Comapring Brown's works of literature and contributing it in a part of my essay


During Clotel and The Escape, enslaved women are being desired by their owners. It was common during this time for white men to want a relationship with their enslaved women, which many were and became known as their mistresses. In both stories, Brown uses mulatto characters to demonstrate the theme of mixed-culture. Both Clotel and Melinda are mulattas that are embraced by their owners.  “When slaveholders developed feelings of affection for enslaved women, the emotional and psychological cost of holding their enslaved partners as property occasionally won out over their fiscal need for human laborers” (24, Millward). Clotel however, was a much more depressing story than The Escape, the female characters in Clotel were forced to marry their owners and have sexual intercourse, which caused some women to commit suicide. “The power of kidnapping, forced migration, rape, brutality, starvation, natal alienation, and family separation gave slaves readily imaginable motives for suicidal responses to their captors and owners” (42, Snyder).
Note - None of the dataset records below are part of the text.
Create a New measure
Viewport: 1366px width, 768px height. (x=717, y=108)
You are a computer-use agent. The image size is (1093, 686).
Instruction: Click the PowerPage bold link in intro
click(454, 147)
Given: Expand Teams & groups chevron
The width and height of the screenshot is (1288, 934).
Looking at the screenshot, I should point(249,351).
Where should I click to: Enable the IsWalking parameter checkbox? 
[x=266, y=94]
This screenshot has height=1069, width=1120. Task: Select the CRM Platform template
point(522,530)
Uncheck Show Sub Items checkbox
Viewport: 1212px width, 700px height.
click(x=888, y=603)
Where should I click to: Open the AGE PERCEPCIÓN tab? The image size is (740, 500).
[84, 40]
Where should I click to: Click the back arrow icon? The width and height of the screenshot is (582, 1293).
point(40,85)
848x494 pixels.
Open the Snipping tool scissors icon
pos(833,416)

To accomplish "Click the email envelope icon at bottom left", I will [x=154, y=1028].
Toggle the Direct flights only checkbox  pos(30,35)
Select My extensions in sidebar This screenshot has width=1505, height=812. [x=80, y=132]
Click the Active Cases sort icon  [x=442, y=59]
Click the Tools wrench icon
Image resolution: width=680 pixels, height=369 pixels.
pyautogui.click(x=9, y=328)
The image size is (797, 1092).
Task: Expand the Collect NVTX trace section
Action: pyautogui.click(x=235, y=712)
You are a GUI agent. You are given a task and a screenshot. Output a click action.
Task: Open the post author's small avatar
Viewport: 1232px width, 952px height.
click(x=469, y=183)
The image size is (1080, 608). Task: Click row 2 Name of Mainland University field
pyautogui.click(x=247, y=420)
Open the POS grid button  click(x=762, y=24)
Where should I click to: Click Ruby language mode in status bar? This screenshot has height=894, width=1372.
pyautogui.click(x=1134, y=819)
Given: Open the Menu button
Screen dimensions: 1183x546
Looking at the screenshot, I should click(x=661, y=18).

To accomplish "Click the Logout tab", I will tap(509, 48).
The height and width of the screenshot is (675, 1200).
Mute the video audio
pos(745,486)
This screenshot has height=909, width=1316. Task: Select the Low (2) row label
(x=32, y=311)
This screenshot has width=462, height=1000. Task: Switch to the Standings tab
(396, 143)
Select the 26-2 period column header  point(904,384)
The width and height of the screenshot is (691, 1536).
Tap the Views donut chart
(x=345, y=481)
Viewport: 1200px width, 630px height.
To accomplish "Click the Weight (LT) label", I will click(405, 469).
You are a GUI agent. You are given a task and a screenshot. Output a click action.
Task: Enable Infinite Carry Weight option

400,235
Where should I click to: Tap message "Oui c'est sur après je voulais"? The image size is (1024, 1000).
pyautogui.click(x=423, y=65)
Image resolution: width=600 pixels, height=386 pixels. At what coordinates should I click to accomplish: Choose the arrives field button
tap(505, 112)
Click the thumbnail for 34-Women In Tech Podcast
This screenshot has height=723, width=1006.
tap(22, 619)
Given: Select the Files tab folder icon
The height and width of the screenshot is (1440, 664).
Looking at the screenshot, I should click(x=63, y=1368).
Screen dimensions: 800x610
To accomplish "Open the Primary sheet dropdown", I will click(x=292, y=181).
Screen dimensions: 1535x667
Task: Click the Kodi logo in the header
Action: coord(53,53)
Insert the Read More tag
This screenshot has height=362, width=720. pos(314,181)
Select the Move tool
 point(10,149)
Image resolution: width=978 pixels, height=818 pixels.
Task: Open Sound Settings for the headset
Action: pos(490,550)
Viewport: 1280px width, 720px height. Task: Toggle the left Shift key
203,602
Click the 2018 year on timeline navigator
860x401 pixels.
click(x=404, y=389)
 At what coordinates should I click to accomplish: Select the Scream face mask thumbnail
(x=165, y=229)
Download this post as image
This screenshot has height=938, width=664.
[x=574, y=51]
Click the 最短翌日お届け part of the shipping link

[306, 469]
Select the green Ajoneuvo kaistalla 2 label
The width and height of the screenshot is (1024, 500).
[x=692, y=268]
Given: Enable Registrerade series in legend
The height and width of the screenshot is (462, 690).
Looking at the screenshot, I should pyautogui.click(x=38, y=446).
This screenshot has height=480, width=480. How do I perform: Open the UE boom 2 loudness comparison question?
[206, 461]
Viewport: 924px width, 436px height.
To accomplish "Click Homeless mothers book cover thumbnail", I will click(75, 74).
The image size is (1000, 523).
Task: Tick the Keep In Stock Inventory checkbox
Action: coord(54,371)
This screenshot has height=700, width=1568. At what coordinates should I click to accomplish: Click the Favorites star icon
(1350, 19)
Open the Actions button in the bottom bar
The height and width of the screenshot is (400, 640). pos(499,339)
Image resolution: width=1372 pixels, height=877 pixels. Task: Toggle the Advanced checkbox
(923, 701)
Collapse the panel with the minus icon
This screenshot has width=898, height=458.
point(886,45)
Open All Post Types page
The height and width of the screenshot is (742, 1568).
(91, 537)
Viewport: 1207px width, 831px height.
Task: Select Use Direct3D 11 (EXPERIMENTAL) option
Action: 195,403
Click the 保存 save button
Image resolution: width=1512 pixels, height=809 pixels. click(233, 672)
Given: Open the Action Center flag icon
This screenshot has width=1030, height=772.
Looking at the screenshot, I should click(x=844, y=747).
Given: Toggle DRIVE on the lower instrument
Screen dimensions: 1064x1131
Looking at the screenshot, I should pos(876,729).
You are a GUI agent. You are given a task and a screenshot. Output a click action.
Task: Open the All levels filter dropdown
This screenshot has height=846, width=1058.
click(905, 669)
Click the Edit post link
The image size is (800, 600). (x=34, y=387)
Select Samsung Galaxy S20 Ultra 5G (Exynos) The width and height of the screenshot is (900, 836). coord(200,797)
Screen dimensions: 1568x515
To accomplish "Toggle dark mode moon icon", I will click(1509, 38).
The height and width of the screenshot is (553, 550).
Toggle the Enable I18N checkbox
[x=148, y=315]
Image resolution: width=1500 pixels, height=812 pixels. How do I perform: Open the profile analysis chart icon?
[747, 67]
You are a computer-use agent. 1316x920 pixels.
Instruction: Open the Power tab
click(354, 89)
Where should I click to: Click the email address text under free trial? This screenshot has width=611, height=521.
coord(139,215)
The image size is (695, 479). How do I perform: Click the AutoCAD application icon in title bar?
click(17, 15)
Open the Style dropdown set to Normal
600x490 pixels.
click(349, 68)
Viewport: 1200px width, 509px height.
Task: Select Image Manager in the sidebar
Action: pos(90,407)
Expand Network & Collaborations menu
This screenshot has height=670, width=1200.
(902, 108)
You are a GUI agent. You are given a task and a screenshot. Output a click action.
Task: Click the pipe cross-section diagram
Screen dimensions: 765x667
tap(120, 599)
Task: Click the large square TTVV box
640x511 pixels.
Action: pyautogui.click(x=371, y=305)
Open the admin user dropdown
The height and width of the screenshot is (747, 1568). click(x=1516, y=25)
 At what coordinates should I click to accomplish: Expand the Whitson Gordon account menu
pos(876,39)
In The Escape, Brown does not go into detail if Melinda was forced to do anything with Mr. Gaines but it is important to grasp that both of these women dealt wanting marriages that they actually wanted, denied. Clotel and Horatio Green were not allowed to marry because he is white and she is a mualatta. Melinda and Glenn are denied their marriage because Dr. Gaines would not allow it, and they were constantly separated from one another. Melinda and Clotel are characters that demonstrate the sexual violence that enslaved women had to go through, and the only way to flee from the uncomfortable physical actions of their masters was to escape with their true loved ones. A scholar of African American studies such as Deborah Walker King argues that sexual violence during slavery acted as one of the key imprints in the African American "culture of pain" (23, Millward).